In 1978, the first “test-tube baby” — Louise Brown — was born in Manchester, United Kingdom. The second successful test tube baby birth occurred 67 days later in India. And since 1981, more than five million babies have been born through IVF.
Since its infancy, IVF has been highly hogged by scrutiny and stirred up plenty of moral controversy and debate.
While IVF allow couples to conceive, this view of IVF has always been only one side of the story.
Not all IVF criticism hangs on bad outcomes.
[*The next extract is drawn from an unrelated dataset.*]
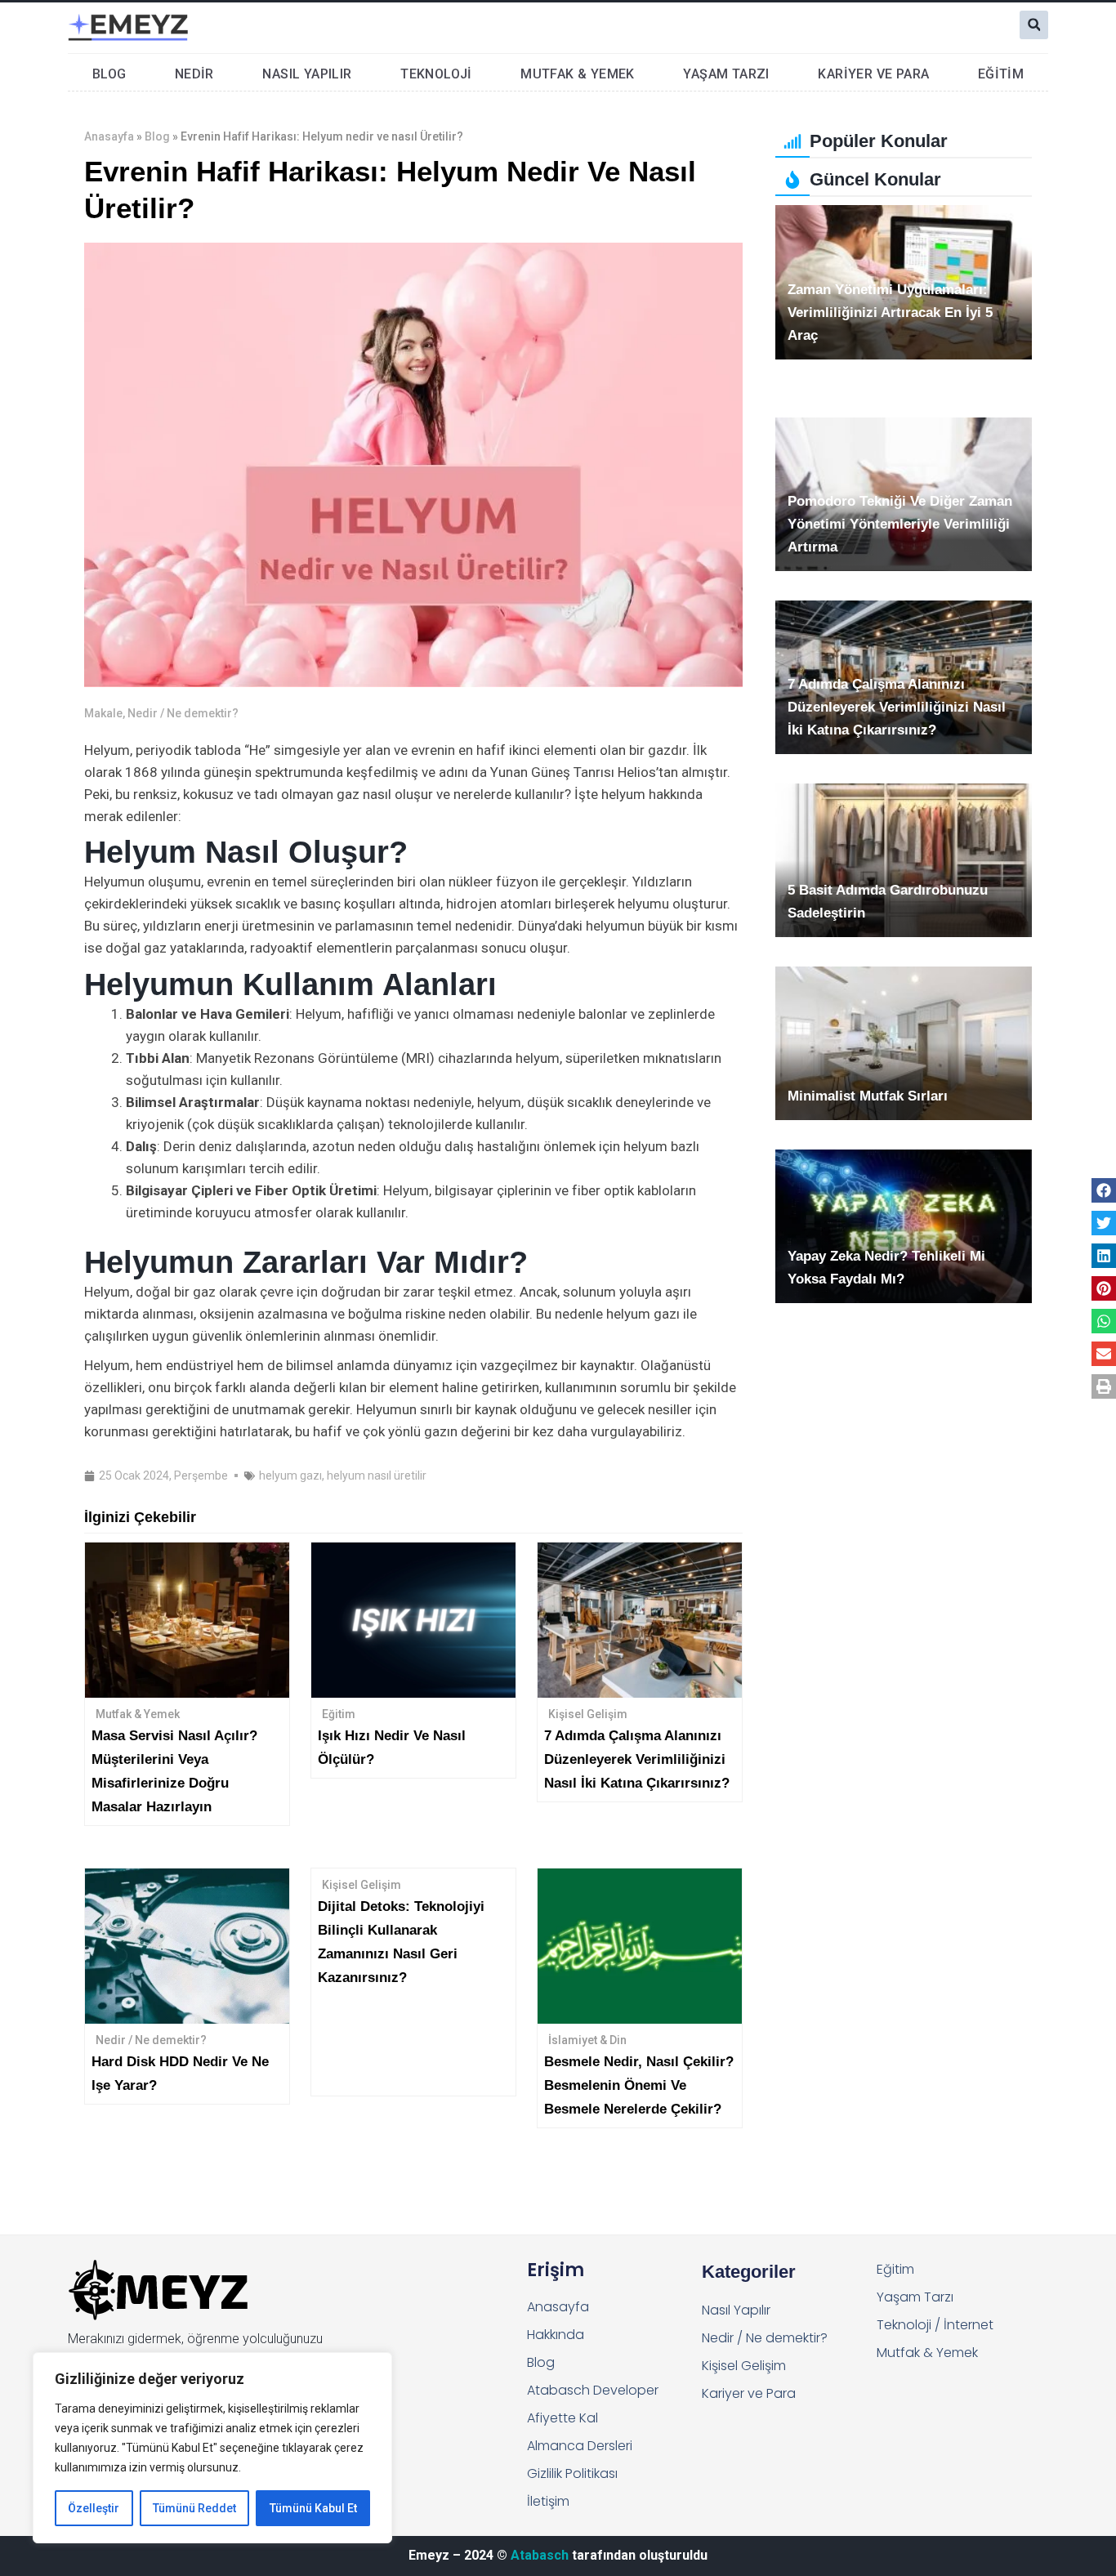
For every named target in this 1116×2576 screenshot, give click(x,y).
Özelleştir (93, 2508)
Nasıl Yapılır (306, 74)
Others consider IVF innately wrong because it is “unnatural”. However, these critics have been silenced over time.
Some critics argue that IVF scientists are attempting to “play God”. In a statement from the Vatican, the Catholic Church states, “(Impregnation) must be carried out according to nature and through reciprocal and responsible love between a man and a woman”.
Others are worried that the so-called test-tube babies can be rejected as social outcasts.
The local IVF centre recently acquired a new version of the Intra Cytoplasmic Sperm Injection (ICSI) microscope which is used when injecting a sperm into an egg in the laboratory.
“This is used in cases where the sperm quality is such that fertilisation couldn’t occur without a direct injection of sperm into the egg,” explained Dr Mhlanga.
IVF pregnancy rate is 40 percent worldwide.
“We are pleased that our pregnancy rate matches the international standard,” he said.
However, Dr Mhlanga added that he feels depressed by the current IVF pregnancy rate.
“My job is gloomy at times when patients fail to conceive in the first cycle. But we encourage couples not to give up,” he said.
Unfortunately for most women in developing countries, infertility services are not widely available and IVF is unaffordable.
As the cost of establishing advanced infertility centres is very high, only a limited number of centres are established in low and middle income countries and most remain in the private sector.
The situation is further exacerbated by lack of insurance coverage — seeking fertility care often means a lonely path for women wishing to conceive.
However, Egypt offers affordable infertility services. About 51 private and public infertility treatment centres have mushroomed in the past three decades.
The busiest public centre in Cairo located at Al-Azhar University provides fertility care, including subsidised IVF cycles for $600 per cycle to serve hundreds of Egypt’s infertile couples every year.